Para poder ser influyentes en el proceso de guía y acompañamiento de los alumnos nos hace falta tener en cuenta este dilema subyacente que experimentan en mayor o menor medida entre la sustitución y la conservación de pautas estables de vida, y eso implicaría el ser nosotros los primeros en adelantarnos a enseñarles cómo aplicar el pensamiento crítico para analizar, debatir, contrastar, conjeturar, deducir y elegir entre las distintas alternativas y opciones referidas a valores, expectativas o comportamientos. Aquí la prevención residiría en animarles a que sean justos y críticos no sólo con lo que es externo a ellos, eso que creen que les coarta su espontaneidad, sino también con lo que se refiere a ellos mismos cuando piensan que poseen toda la verdad sobre las cosas.

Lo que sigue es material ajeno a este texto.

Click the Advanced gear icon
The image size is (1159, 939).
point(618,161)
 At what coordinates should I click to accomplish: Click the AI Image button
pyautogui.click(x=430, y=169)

El deseo de ruptura y de innovación, aceptado como valor absoluto, les dará muchos quebraderos de cabeza y de paso les permitirá dar mucho la lata allá por donde pasen. No obstante se podría decir que no importa tanto que a su edad puedan meter a veces la pata llevados por ese afán tontiloco de hacer las cosas con el encefalograma bastante plano, siempre que a continuación haya una mirada autocrítica que repase los efectos de ese tropezón y que les ayude a entender que es preciso atemperar el reclamo emocional de querer saltarse todo a la torera con la lógica más elemental del sentido común. Tantear, el ensayo y error, es un sistema de comprensión y aprendizaje inevitable en la adolescencia, y por eso es tan importante proporcionarles esos instrumentos de análisis crítico con la intención de que sean una parte irrenunciable de su equipaje y los utilicen tanto después de sus actuaciones como antes de lanzarse sin más a la aventura de decir o hacer cualquier cosa.

Ir por la vida ligeros de equipaje, habrá que decirles, no es sinónimo de tirar por la borda lo primero que a uno se le ocurra, sino prescindir solamente de lo que no merece la pena, incluida esa ligereza disparatada y locuela que tantas ilusiones parecía abrigar en su insensata y vacía espontaneidad.